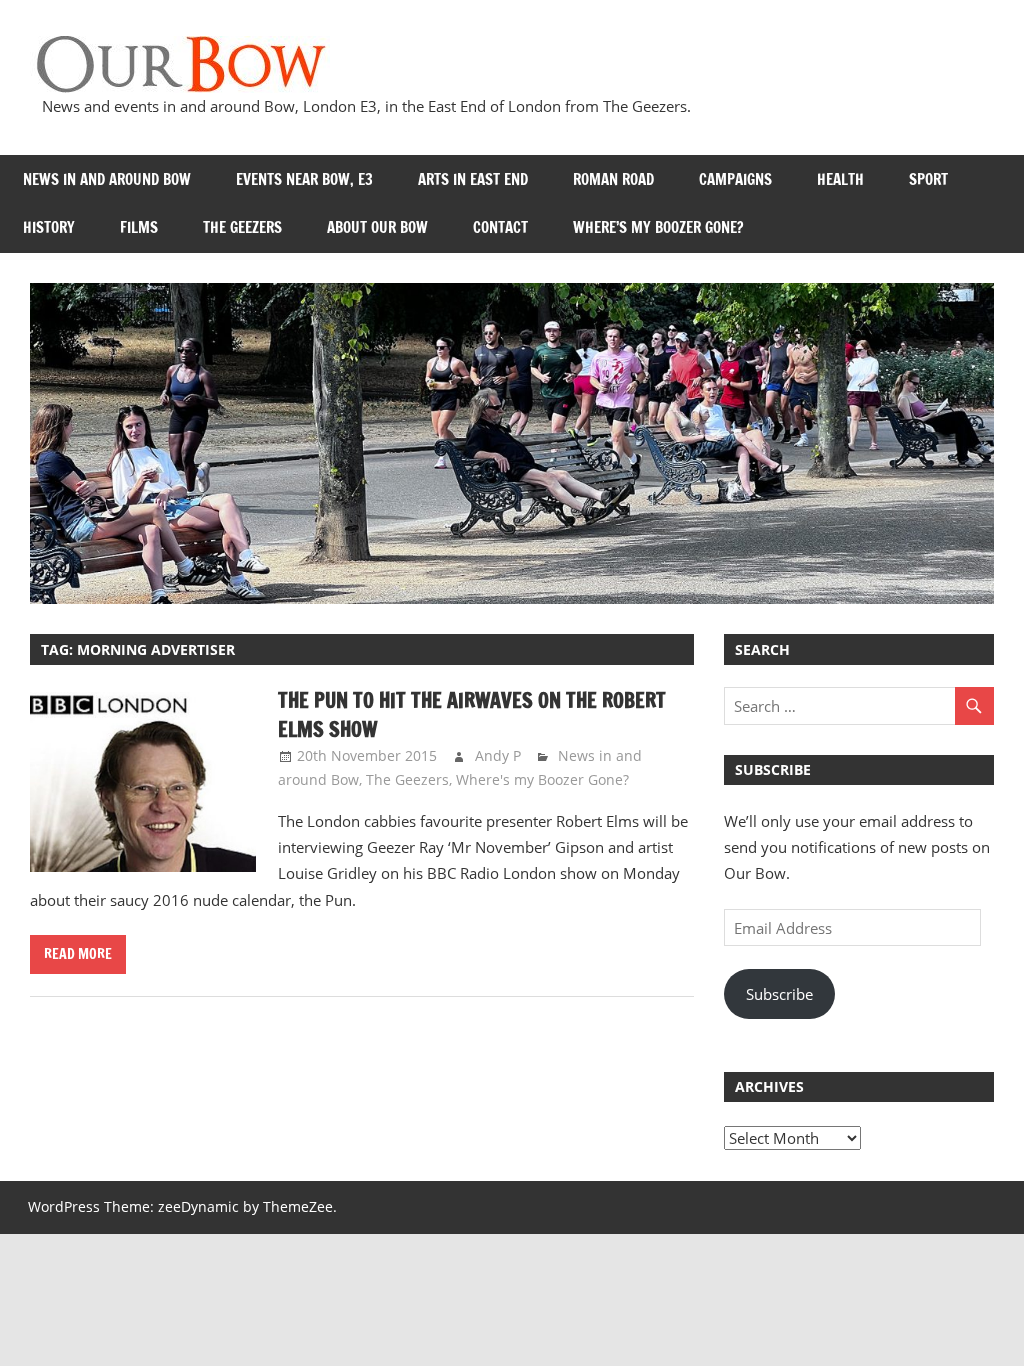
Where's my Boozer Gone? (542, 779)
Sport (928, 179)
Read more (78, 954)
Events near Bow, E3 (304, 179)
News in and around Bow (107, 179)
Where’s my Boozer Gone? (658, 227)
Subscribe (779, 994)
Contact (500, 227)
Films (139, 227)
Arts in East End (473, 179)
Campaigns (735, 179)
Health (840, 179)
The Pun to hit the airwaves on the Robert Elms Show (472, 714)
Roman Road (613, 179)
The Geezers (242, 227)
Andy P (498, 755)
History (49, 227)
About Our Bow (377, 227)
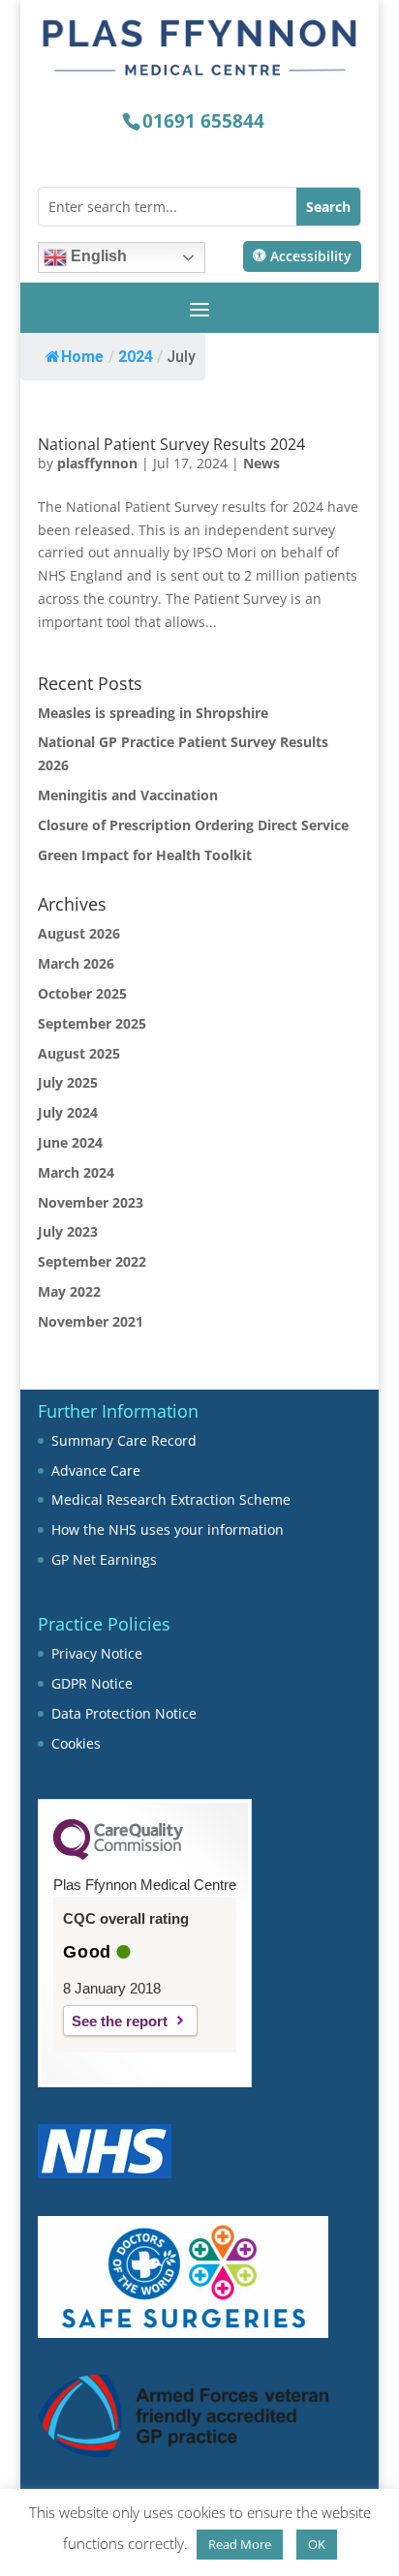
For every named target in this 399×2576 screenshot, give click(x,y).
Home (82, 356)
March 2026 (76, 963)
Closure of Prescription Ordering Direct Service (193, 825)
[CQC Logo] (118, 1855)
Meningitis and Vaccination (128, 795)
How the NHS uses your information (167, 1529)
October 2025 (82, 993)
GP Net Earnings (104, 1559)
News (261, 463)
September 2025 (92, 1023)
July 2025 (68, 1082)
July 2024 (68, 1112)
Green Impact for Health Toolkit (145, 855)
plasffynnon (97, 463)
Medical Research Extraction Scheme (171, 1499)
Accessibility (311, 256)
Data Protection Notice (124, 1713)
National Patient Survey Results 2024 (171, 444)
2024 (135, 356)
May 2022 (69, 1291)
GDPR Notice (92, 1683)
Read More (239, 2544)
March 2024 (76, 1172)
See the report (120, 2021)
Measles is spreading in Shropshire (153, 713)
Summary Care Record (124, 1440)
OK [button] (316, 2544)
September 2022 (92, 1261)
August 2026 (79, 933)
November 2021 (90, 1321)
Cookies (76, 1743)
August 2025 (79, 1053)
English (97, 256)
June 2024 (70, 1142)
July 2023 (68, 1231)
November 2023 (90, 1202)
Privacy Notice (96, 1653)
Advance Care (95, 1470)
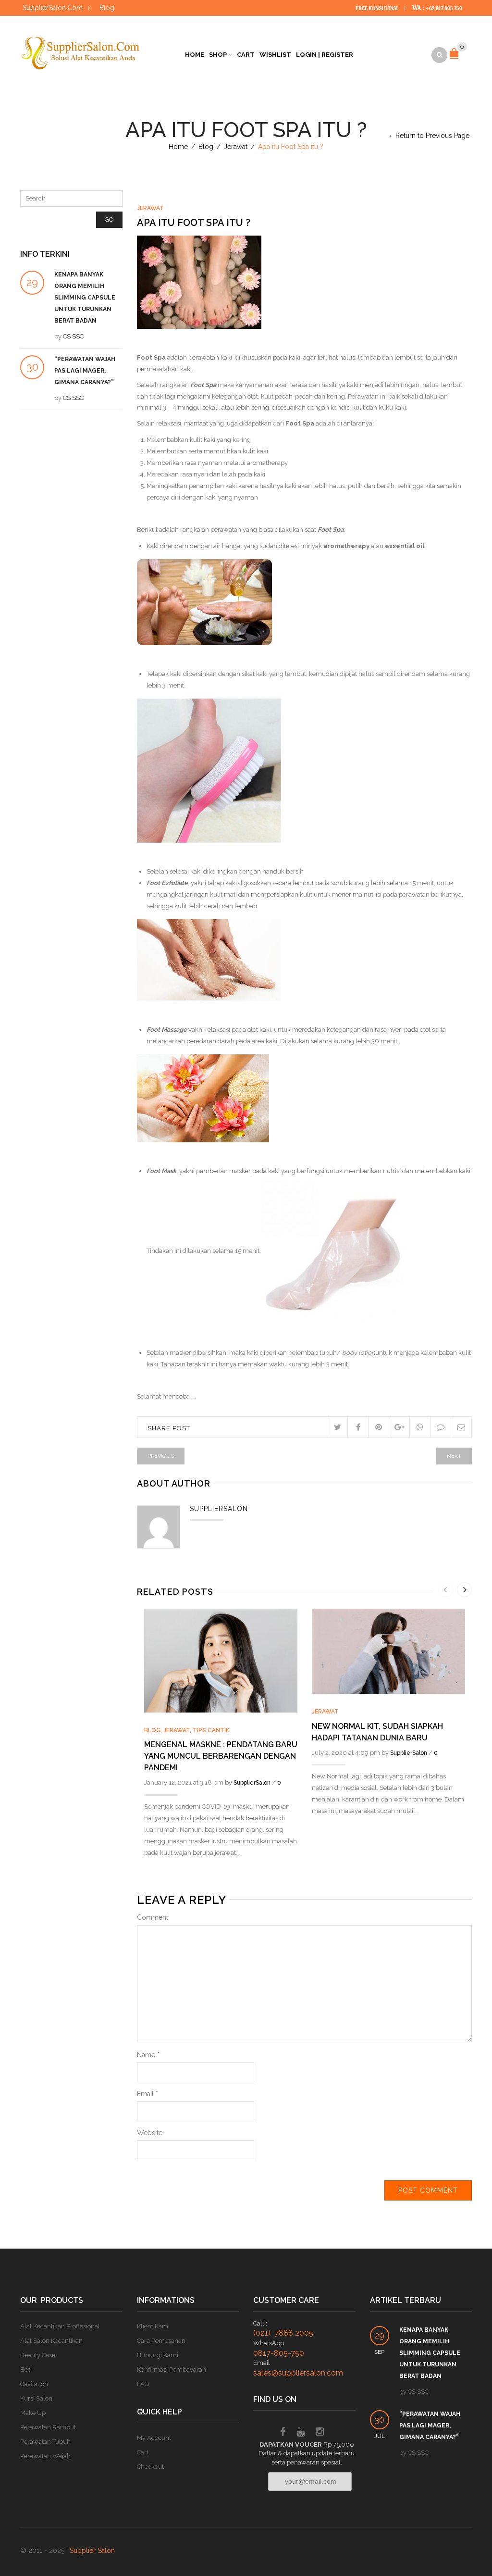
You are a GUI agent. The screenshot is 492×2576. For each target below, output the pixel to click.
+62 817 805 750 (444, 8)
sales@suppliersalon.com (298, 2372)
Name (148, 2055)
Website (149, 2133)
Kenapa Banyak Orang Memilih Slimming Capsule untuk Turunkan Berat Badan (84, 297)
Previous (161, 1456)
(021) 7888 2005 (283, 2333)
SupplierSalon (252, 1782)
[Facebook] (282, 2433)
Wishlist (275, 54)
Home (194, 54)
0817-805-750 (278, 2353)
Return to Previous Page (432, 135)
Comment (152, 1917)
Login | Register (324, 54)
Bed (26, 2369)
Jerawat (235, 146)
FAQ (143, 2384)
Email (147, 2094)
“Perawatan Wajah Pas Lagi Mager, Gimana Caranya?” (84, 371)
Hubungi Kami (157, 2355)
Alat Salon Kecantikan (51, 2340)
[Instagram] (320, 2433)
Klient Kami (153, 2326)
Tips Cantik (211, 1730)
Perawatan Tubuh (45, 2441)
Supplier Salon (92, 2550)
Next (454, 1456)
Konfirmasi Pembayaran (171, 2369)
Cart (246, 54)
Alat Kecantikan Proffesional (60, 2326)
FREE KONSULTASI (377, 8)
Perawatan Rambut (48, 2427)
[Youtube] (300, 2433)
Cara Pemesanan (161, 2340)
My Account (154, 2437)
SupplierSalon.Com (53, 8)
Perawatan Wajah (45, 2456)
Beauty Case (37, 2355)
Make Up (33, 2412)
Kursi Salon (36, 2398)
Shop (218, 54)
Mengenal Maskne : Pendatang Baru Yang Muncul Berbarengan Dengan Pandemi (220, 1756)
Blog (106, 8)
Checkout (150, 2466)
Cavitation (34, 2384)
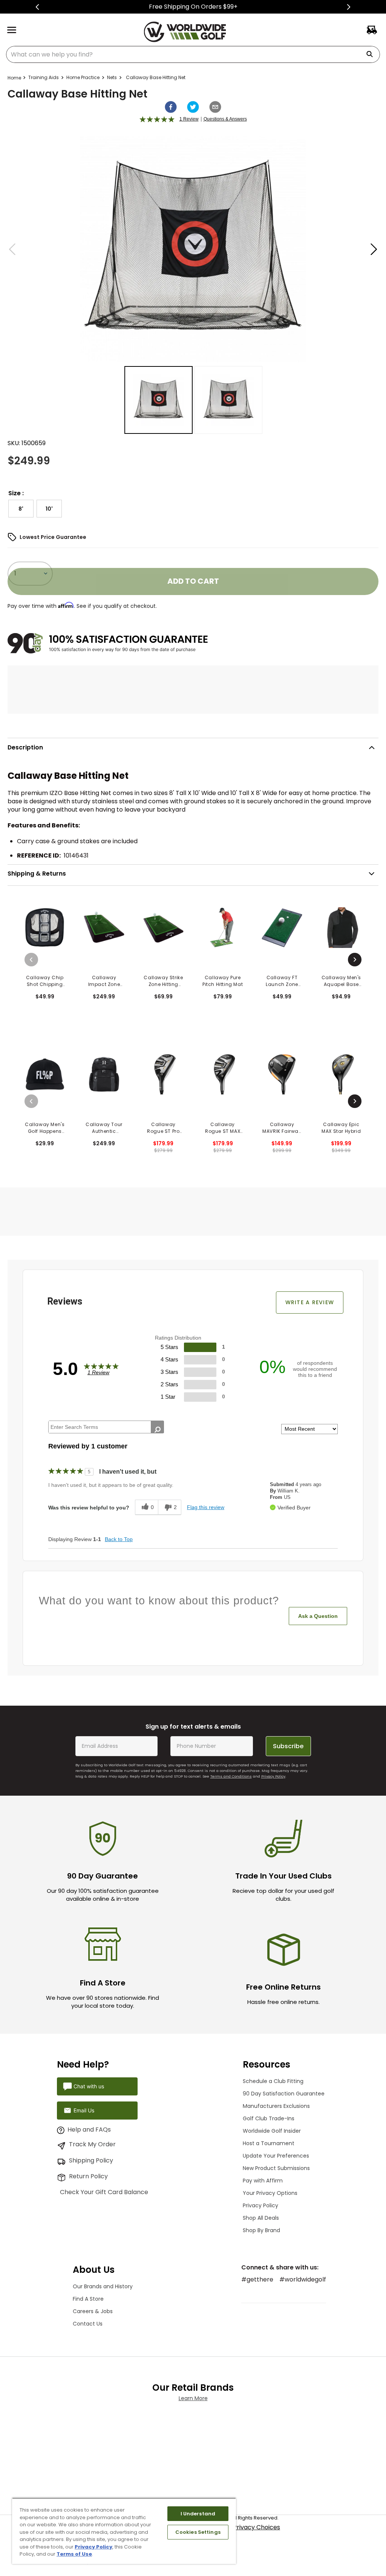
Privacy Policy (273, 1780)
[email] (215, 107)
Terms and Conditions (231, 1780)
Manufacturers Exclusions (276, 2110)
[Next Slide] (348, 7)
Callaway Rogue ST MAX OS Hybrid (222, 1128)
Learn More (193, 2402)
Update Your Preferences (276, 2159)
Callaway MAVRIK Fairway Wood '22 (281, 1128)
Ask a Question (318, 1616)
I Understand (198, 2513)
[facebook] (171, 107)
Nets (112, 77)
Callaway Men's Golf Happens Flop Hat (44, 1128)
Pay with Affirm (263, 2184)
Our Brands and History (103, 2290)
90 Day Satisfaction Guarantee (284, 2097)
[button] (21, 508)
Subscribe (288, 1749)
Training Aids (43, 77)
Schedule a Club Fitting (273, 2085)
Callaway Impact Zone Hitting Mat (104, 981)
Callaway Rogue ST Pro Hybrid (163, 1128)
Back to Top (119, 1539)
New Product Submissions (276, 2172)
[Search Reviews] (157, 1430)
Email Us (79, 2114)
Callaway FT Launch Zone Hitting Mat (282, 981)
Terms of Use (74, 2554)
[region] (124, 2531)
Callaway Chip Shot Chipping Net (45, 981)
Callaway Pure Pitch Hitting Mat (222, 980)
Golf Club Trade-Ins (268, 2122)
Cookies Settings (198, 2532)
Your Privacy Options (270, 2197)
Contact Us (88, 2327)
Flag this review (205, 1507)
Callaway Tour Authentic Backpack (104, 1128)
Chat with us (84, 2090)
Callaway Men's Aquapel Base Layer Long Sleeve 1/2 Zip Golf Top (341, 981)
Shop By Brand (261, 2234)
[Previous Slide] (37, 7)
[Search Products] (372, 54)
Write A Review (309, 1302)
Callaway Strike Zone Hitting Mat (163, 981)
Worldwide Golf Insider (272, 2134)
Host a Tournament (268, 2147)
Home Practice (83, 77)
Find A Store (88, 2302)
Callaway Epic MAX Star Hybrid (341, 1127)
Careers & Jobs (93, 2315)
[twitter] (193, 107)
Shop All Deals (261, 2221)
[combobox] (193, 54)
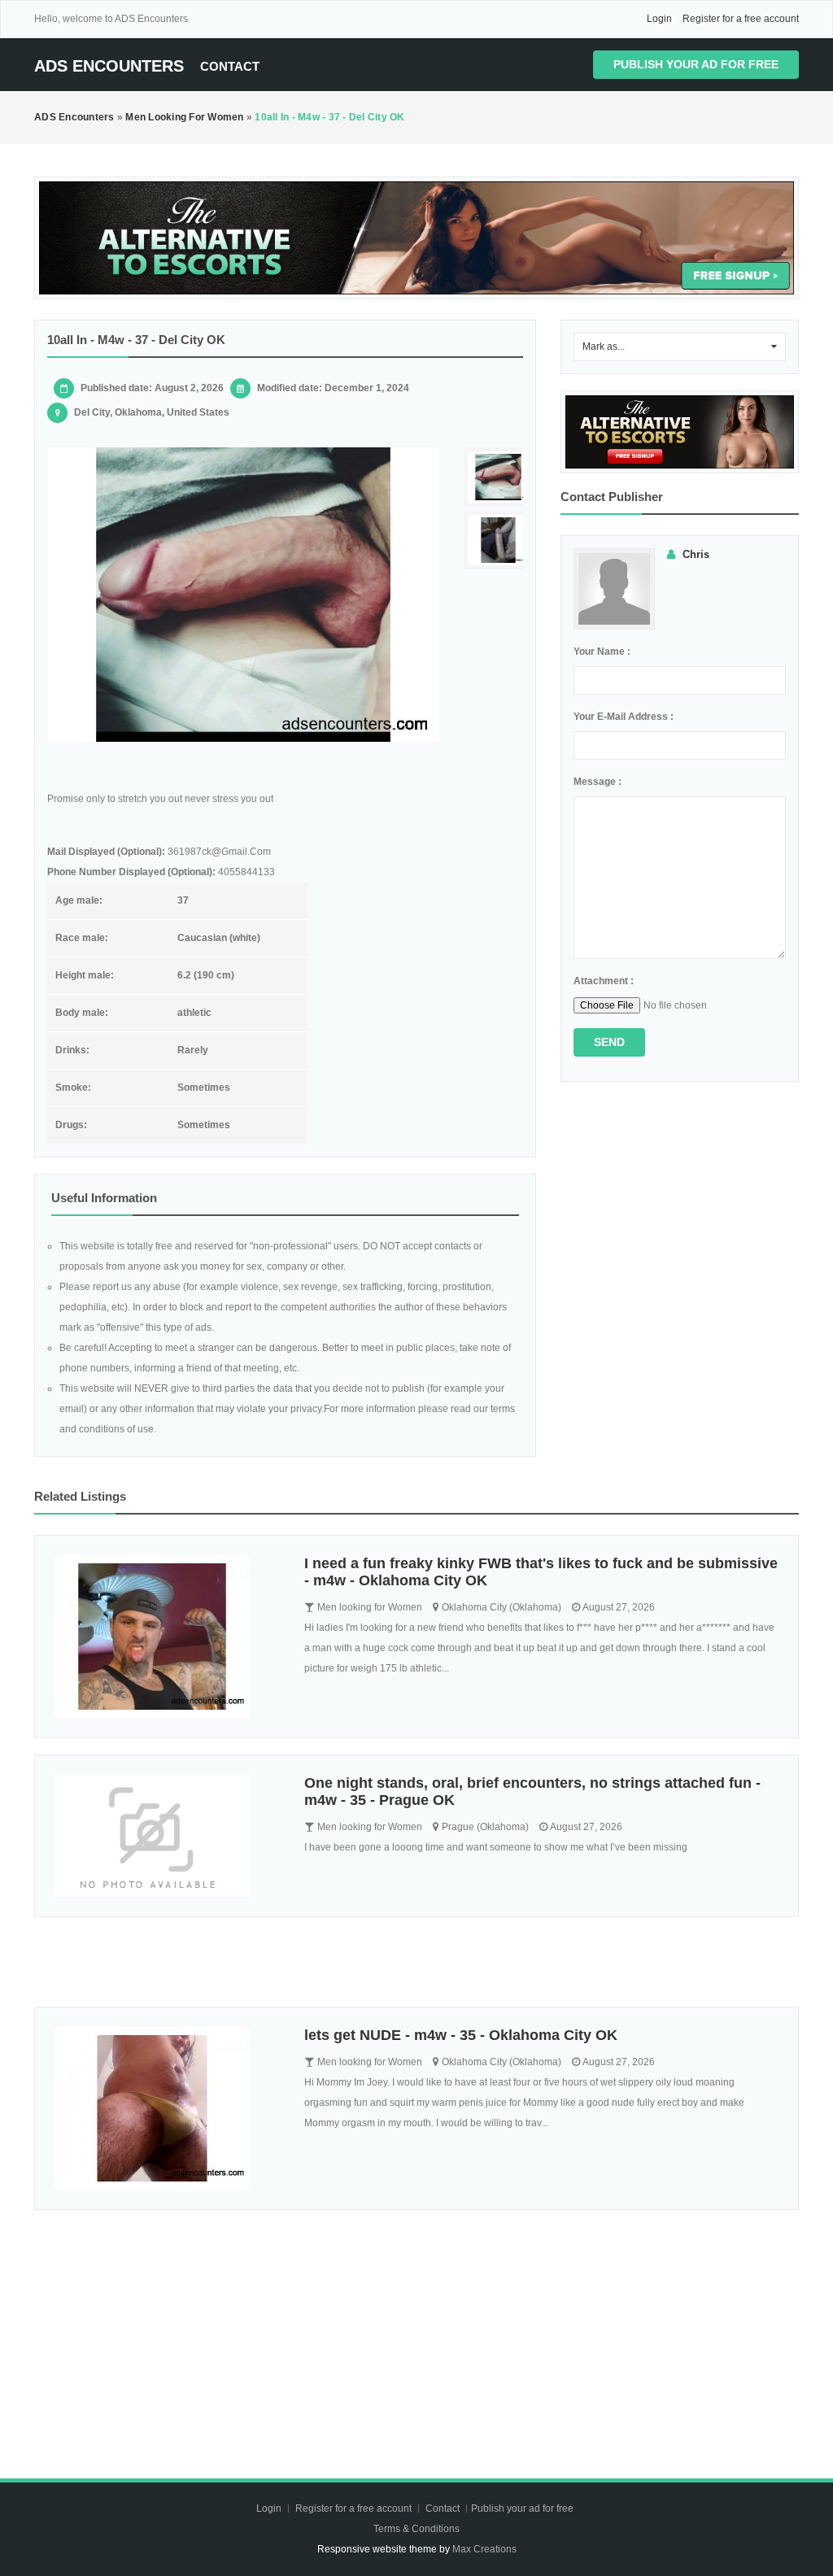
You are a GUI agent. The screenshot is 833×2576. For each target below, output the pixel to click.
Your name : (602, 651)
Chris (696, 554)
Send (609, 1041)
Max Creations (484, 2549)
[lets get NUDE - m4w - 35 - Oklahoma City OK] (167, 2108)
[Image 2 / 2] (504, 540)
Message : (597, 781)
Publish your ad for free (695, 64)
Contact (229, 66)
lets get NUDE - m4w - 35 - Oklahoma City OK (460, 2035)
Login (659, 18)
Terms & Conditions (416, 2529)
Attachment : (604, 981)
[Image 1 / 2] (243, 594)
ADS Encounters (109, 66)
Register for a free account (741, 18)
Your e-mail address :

┄┄┄┄┄┄┄┄┄┄┄┄┄┄┄┄┄┄┄┄

■ Exercise prompt ■
Each line holding "Previous" in the records should be copied out.

■ Result for this task ■
Previous (161, 1456)
Return to Previous Page (432, 135)
[Previous Slide] (37, 7)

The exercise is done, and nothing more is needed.